» **Given problem**
Convert the listing below into a JSON list of strings with one string per line, leaving out blank lines and pictures.

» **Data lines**
________________

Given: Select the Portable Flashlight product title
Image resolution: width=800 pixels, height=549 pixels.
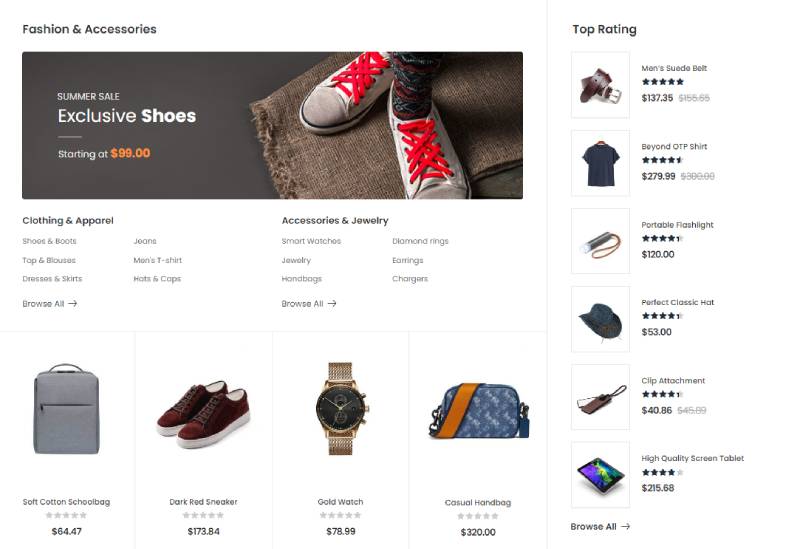Looking at the screenshot, I should click(x=678, y=225).
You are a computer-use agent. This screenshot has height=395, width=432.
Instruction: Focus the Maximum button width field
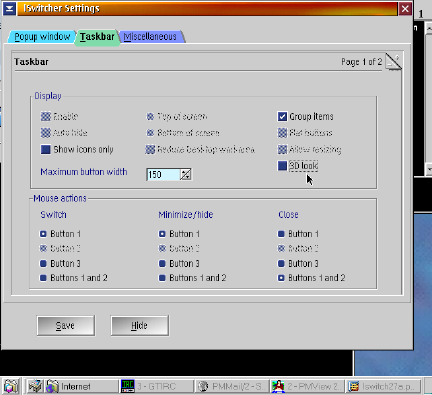pyautogui.click(x=163, y=174)
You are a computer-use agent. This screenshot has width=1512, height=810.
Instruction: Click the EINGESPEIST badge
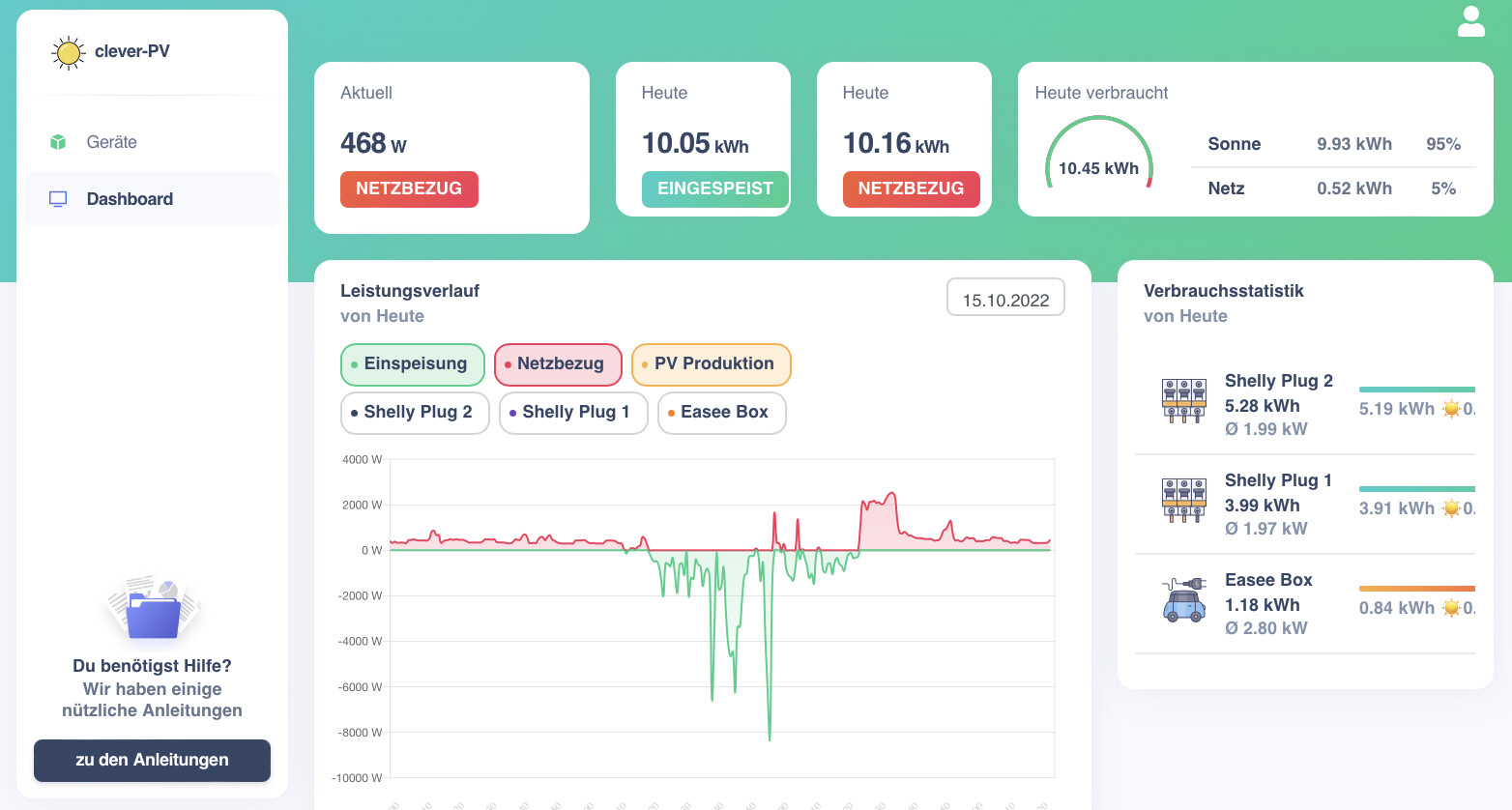(715, 189)
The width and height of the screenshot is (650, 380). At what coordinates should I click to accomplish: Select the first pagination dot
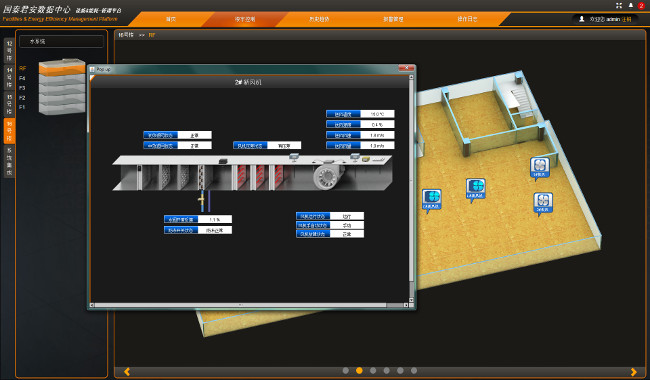(346, 370)
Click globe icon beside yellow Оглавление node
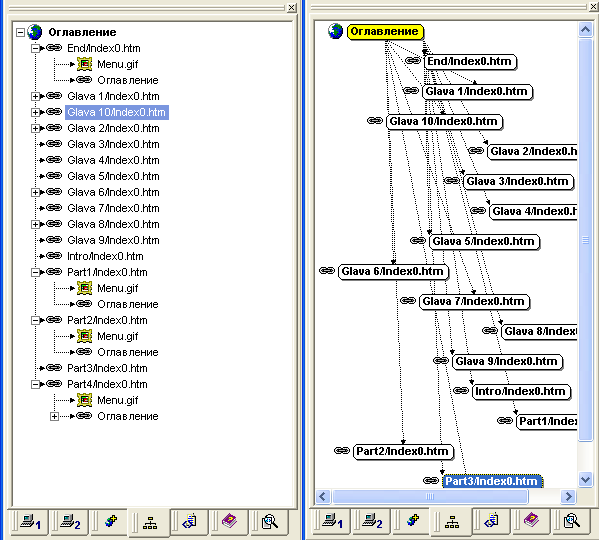Viewport: 599px width, 540px height. coord(335,31)
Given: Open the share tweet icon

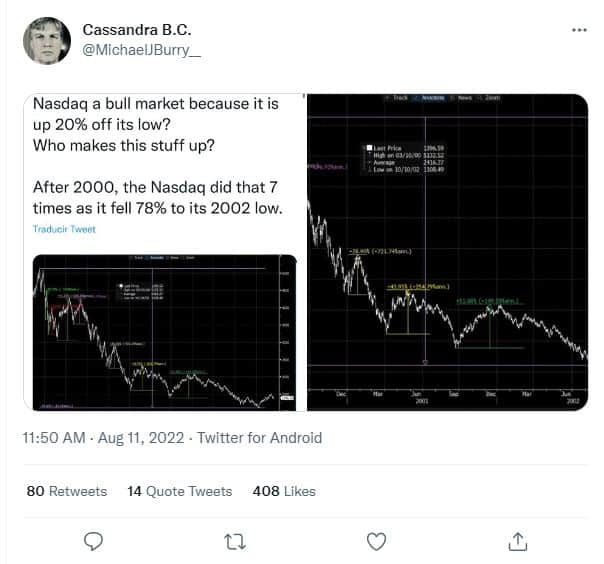Looking at the screenshot, I should [x=518, y=541].
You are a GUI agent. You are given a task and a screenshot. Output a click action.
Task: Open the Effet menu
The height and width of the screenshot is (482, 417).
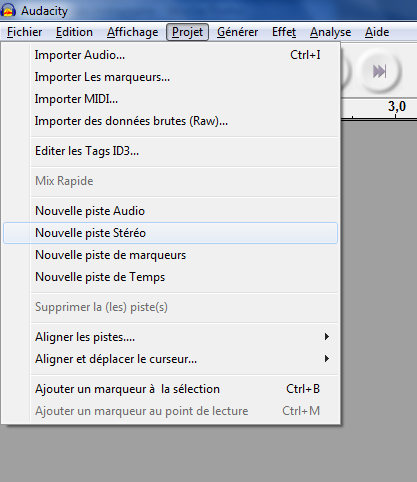click(284, 32)
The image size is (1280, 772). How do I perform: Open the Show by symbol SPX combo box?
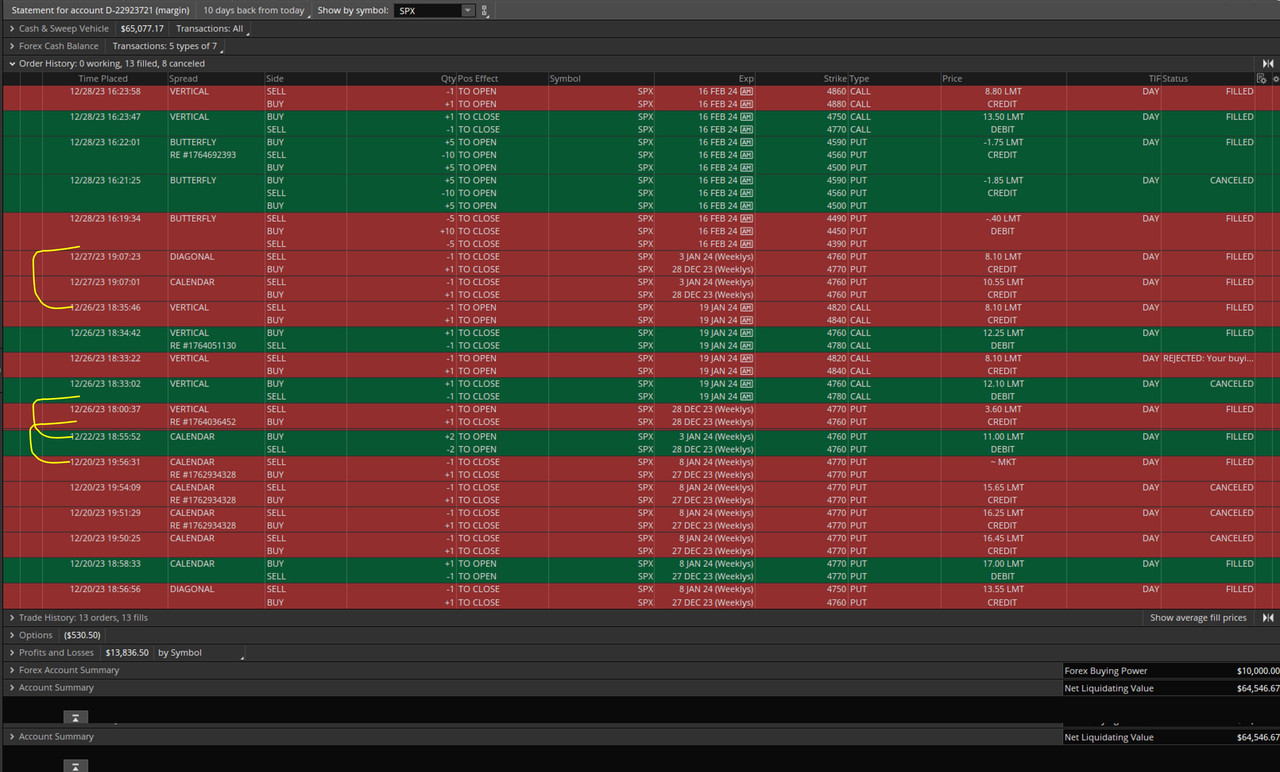click(x=430, y=11)
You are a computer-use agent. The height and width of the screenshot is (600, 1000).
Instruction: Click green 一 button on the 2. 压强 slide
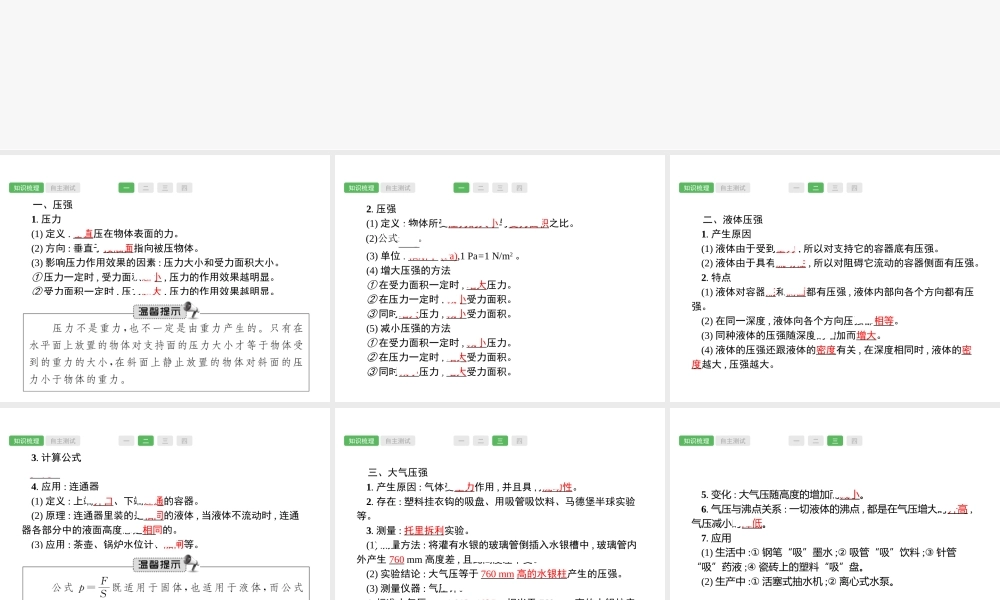pyautogui.click(x=461, y=188)
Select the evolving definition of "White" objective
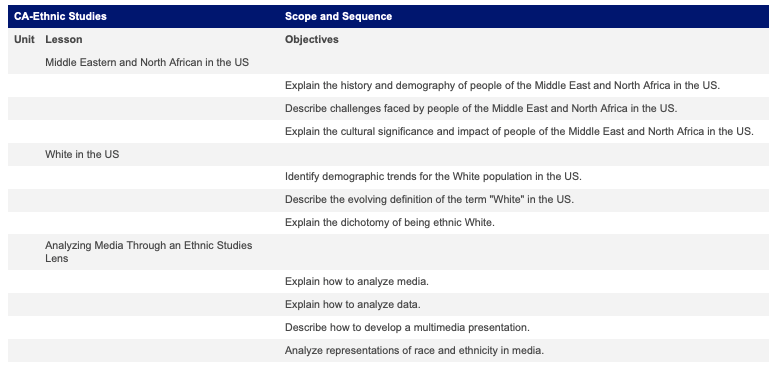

________________

» **Response below**
[
  "Given: Select the Portable Flashlight product title",
  "Image resolution: width=800 pixels, height=549 pixels.",
  "Looking at the screenshot, I should click(x=678, y=225).",
  "You are a computer-use agent. This screenshot has height=395, width=432.",
  "Instruction: Focus the Maximum button width field",
  "pyautogui.click(x=163, y=174)",
  "You are a computer-use agent. This screenshot has width=1512, height=810.",
  "Instruction: Click the EINGESPEIST badge",
  "(715, 189)",
  "The width and height of the screenshot is (650, 380). At what coordinates should I click to accomplish: Select the first pagination dot",
  "(346, 370)",
  "Click globe icon beside yellow Оглавление node",
  "Viewport: 599px width, 540px height. coord(335,31)",
  "Given: Open the share tweet icon",
  "Looking at the screenshot, I should [x=518, y=541].",
  "You are a GUI agent. You are given a task and a screenshot. Output a click action.",
  "Task: Open the Effet menu",
  "The height and width of the screenshot is (482, 417).",
  "click(284, 32)",
  "The image size is (1280, 772). How do I perform: Open the Show by symbol SPX combo box?",
  "click(x=430, y=11)",
  "You are a computer-use agent. The height and width of the screenshot is (600, 1000).",
  "Instruction: Click green 一 button on the 2. 压强 slide",
  "pyautogui.click(x=461, y=188)",
  "Select the evolving definition of \"White\" objective"
]